As his first order of business, new Education Minister Peter Fassbender has suspended talks with teachers while he overhauls the bargaining process in pursuit of a 10-year deal.

"The old way does not work. It is time for a new path, a new beginning," Fassbender said.

His new approach includes bringing in a government appointed mediator and removing the B.C. Public School Employers' Association (BCPSEA) from the bargaining table.

"It was the teacher's federation that asked the government to bargain directly on the five key elements," Fassbender said. "We have said we want to honour that, we want to sit down face to face, we want to get into those discussions, but one of our priorities that we ran on and we're very clear about and Premier Clark was very clear, is that we want to have long-term stability for students, for teachers, school trustees, communities. That's our goal."

Teachers cried foul over the move to sidestep BCPSEA, saying it ended five months of productive negotiations that saw movement on some issues.

"Teachers, more than anyone, would welcome long-term labour stability in public education. But you cannot achieve labour peace by interfering in a constructive process and locking in current problems for another decade," said B.C. Teachers' Federation (BCTF) president Susan Lambert.

In response to some teachers' fears about what a 10-year deal might look like, Fassbender told educators to wait and see what's tabled.

"They don't know the details of what a 10-year deal might be, so I think what they need to do is be patient, allow their leadership to sit down with us in a spirit of cooperation and collaboration, and let us go back and tell them what a long-term deal looks like," he said.

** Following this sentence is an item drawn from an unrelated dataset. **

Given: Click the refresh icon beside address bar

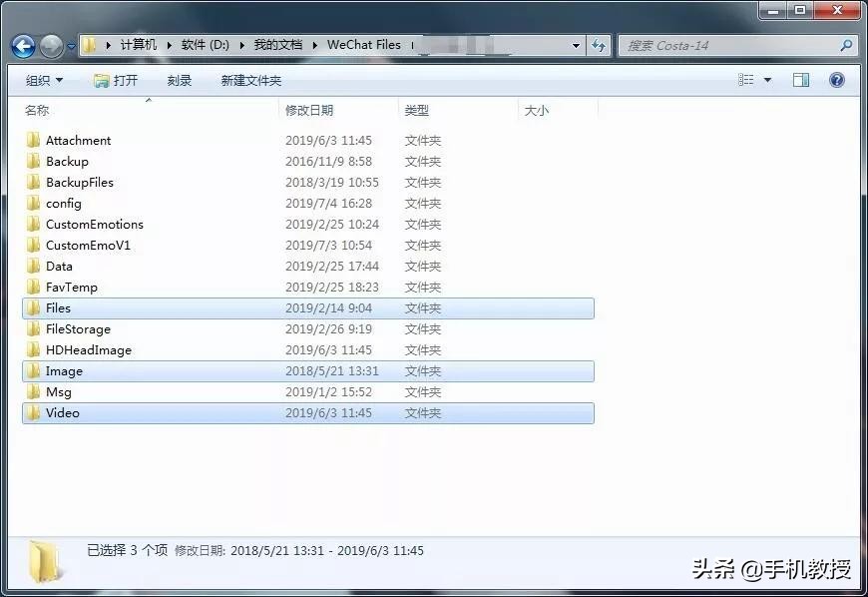Looking at the screenshot, I should [x=598, y=45].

Teachers across the province took a vote to gauge their collective feelings about government's "interference in bargaining" and 96 per cent were against Fassbender's approach.

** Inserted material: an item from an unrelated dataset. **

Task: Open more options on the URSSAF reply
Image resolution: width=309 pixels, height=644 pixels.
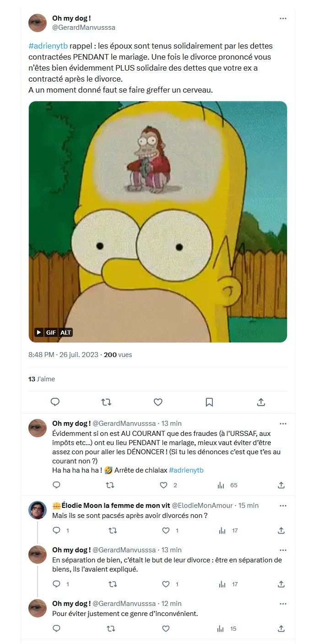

Teachers also wrote letters en masse to Fassbender talking about their concerns that his government "intended to lock in a decade of deteriorating conditions in classrooms" with the new deal, according to a press release from the BCTF.

Sunshine Coast Teachers' Association (SCTA) president Louise Herle told Coast Reporter this week that government's proposed 10-year deal is "flawed in a number of significant ways."

"It ignores court rulings, contradicts government's own legislation and puts at risk the current round of provincial bargaining. It severely limits the constitutional right to bargain and intrudes into the bargaining process yet again," Herle said. "Another key problem is that it ignores the ruling of the BC Supreme Court that teachers have the right to bargain working conditions, such as class size and class composition."

Despite the concerns, teachers are saying they still want to bargain with government, and Fassbender noted government is also willing to get back to the table.

"They said they want to take the summer break from bargaining, so we're ready to work with them whenever they're ready to come to the table, and we'll develop that framework," he said.